It is interesting to note that Kepler derived all three of these laws by dead reckoning: He did not have calculus available to assist him (it wasn't invented yet!). He was a brilliant astronomer, but could not gain access to data which was accurate enough by himself: He needed the help of Tycho Brahe (and their relationship is an entertaining story by itself). He began to think of planets as moving in ellipses when his data from the orbit of Mars showed that it did not follow the path of a circle -- which is what everyone assumed at the time.

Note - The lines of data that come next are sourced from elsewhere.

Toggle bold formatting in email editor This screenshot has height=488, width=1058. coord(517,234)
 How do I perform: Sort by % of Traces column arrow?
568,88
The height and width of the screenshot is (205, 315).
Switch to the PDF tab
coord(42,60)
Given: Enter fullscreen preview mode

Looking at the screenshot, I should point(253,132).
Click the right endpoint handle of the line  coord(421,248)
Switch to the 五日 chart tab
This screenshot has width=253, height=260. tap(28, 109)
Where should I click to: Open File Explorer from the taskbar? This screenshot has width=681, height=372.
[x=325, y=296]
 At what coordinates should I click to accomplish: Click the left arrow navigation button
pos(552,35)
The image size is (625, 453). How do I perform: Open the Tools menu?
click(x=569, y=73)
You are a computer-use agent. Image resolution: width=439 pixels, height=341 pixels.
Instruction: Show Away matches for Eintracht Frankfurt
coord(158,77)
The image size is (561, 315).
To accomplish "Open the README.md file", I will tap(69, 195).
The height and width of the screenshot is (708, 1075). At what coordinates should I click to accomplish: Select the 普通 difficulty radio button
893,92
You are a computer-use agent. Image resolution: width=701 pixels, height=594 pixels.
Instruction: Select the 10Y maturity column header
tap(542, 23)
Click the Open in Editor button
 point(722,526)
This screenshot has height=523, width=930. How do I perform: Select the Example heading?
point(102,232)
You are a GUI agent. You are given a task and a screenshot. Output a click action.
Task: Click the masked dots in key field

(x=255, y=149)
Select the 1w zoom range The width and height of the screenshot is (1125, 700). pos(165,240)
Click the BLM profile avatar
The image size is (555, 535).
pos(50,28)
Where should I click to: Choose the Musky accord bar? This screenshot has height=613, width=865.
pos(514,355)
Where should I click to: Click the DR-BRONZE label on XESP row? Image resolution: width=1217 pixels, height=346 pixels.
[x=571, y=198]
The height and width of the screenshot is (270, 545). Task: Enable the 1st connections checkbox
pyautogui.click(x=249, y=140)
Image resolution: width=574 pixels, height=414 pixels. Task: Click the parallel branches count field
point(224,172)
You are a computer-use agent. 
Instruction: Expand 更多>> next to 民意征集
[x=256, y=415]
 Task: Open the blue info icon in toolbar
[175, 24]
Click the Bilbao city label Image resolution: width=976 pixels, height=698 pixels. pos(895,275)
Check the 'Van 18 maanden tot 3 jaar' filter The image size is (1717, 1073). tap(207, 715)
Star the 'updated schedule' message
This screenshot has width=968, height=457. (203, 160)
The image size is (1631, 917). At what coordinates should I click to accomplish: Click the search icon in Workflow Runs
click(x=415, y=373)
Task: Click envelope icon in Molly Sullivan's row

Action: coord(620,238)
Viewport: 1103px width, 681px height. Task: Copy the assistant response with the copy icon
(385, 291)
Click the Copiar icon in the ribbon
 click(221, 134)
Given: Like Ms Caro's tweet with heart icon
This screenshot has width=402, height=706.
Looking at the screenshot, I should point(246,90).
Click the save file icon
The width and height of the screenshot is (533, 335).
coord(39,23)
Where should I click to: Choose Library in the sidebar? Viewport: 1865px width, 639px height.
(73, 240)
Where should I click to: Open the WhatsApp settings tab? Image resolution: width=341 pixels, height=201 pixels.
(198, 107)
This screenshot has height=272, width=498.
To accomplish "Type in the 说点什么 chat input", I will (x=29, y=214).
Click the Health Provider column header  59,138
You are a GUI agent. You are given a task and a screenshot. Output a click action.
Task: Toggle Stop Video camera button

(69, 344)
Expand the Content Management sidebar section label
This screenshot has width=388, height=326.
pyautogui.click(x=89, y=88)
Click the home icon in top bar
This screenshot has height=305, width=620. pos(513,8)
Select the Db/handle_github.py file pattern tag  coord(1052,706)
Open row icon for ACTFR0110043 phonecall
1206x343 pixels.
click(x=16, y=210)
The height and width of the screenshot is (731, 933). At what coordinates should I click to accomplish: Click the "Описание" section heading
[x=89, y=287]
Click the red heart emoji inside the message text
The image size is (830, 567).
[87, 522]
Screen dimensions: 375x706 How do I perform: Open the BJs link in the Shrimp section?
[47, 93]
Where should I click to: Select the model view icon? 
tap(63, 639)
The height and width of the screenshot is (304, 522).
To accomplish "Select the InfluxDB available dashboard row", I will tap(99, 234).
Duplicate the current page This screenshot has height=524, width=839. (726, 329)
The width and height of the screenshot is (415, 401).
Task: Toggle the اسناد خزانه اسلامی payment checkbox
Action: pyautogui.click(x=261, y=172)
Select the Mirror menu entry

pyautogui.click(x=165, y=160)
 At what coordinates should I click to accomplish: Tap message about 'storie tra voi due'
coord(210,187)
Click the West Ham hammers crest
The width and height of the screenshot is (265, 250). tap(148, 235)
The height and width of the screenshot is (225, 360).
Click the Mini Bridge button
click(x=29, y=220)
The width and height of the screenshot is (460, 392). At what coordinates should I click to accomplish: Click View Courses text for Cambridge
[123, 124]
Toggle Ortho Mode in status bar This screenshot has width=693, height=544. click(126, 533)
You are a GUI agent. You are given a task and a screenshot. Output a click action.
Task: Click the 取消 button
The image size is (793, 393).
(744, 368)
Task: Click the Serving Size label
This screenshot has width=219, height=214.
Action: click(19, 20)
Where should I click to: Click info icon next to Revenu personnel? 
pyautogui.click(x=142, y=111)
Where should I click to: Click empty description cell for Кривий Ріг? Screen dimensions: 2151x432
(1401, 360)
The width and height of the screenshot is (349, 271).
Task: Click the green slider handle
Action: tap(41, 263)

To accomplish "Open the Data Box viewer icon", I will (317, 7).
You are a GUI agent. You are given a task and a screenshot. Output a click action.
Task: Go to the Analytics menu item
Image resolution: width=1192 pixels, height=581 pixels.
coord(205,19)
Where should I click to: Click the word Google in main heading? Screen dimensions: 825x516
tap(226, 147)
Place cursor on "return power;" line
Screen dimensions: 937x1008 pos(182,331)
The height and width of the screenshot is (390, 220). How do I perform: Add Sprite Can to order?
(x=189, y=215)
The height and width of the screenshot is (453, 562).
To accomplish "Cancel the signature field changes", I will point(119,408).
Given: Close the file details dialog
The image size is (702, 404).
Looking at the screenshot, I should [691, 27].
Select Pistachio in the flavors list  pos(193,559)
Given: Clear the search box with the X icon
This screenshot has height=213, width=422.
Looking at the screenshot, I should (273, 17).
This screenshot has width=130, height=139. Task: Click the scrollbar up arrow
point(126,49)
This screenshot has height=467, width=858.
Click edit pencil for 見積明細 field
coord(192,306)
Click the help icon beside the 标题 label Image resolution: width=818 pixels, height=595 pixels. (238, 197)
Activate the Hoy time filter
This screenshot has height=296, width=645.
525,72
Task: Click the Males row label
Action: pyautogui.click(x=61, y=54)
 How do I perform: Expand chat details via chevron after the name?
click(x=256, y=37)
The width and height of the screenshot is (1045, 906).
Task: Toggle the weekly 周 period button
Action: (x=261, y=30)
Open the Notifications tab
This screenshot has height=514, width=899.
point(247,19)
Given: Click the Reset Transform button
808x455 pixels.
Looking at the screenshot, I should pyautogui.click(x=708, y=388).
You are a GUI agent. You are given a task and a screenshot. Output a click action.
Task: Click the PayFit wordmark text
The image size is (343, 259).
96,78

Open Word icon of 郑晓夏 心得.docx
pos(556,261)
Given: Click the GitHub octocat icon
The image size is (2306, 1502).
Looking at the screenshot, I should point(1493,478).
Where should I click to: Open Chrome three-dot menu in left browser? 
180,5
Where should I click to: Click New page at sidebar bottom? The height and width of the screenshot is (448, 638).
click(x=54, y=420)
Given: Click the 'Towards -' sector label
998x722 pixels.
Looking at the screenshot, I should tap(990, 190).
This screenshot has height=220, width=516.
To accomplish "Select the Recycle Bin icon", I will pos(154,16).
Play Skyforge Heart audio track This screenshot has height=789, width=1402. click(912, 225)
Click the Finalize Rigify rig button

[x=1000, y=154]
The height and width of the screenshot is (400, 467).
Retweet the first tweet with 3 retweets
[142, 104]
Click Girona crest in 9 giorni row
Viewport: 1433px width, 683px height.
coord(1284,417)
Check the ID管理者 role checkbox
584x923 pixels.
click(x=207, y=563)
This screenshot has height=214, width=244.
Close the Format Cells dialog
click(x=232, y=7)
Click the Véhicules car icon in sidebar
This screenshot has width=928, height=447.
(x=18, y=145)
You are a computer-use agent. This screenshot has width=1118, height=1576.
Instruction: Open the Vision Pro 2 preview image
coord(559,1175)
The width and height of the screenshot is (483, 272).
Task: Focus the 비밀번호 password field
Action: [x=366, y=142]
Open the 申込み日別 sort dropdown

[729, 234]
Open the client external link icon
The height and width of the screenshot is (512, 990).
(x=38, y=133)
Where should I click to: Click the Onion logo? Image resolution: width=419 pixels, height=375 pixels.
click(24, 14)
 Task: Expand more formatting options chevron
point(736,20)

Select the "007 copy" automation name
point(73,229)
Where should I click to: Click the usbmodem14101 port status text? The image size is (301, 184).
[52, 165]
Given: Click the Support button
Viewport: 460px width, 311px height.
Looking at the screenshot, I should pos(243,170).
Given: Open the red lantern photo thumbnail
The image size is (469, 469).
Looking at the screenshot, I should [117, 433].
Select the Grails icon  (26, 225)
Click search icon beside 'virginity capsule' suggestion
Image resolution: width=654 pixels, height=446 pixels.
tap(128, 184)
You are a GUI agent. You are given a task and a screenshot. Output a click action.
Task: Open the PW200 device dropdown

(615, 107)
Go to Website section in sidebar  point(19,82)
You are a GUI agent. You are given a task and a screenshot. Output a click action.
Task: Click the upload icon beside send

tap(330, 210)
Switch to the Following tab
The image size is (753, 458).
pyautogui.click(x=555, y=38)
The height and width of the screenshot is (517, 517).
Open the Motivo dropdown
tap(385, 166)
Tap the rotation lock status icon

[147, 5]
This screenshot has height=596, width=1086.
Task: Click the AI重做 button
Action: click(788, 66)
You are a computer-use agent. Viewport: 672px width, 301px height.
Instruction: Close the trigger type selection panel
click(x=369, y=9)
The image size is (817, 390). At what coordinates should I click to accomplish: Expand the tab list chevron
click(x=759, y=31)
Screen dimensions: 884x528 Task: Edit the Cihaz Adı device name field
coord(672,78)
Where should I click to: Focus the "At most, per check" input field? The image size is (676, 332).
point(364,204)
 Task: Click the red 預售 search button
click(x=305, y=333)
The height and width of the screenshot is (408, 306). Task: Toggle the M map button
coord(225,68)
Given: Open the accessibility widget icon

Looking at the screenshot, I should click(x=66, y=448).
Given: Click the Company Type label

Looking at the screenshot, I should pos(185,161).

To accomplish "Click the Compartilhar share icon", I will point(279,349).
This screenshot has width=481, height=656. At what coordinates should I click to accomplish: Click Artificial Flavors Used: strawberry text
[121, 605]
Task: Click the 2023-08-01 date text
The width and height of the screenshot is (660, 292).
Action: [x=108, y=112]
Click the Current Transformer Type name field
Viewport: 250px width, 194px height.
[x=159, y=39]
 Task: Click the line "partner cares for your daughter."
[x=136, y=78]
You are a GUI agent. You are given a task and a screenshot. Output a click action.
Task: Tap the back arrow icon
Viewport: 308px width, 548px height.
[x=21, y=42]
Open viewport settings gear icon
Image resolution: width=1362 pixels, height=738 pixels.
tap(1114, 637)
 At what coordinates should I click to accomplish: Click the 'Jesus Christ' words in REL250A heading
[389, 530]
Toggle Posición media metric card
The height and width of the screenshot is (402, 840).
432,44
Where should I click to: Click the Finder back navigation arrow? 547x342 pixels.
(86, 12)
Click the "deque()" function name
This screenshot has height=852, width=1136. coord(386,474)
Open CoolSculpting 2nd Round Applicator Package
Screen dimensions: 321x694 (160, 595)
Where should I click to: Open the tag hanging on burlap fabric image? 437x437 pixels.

It is interesting to note that, should Kepler have been studying another planet, he would not have noticed any discrepancy between its true and predicted (circular) orbit. Mars is the only planet at the right distance from Earth and with an eccentricity large enough so that its orbit could be distinguished from a circle with the equipment available at the time.

Kepler also attempted to show a universal significance between the regular solids and the "spheres of the heavens," and failed miserably. His last years were spent in misery as his mother was convicted and jailed as a witch.

Later, Newton used his new calculus and laws of motion and gravitation to show that Kepler was right. One day in 1689 he came up to his friend, Edmund Halley, and casually mentioned to him that he'd proved that, with a 1/r2 force law like gravity, planets orbit the sun in the shapes of conic sections. This undoubtedly took Halley aback, as Newton had just revealed to him the nature of the Universe (at least the Universe as it was known then). Halley then pressed Newton to publish his findings, but he realized that he'd forgotten the proof. After struggling to remember how he had proved the theorem, he published his work and it later appeared in full form in his Principia.

Later, Halley examined the orbits of comets, and, armed with Newton's new understanding of the effects of gravity, computed the orbit of Halley's comet. He predicted that it orbits the Sun once every 76 years, and named the date of next passage. Unfortunately, he died before that year, but astronomers saw the comet come just when he said it would. For that, the comet received his name: Halley's Comet.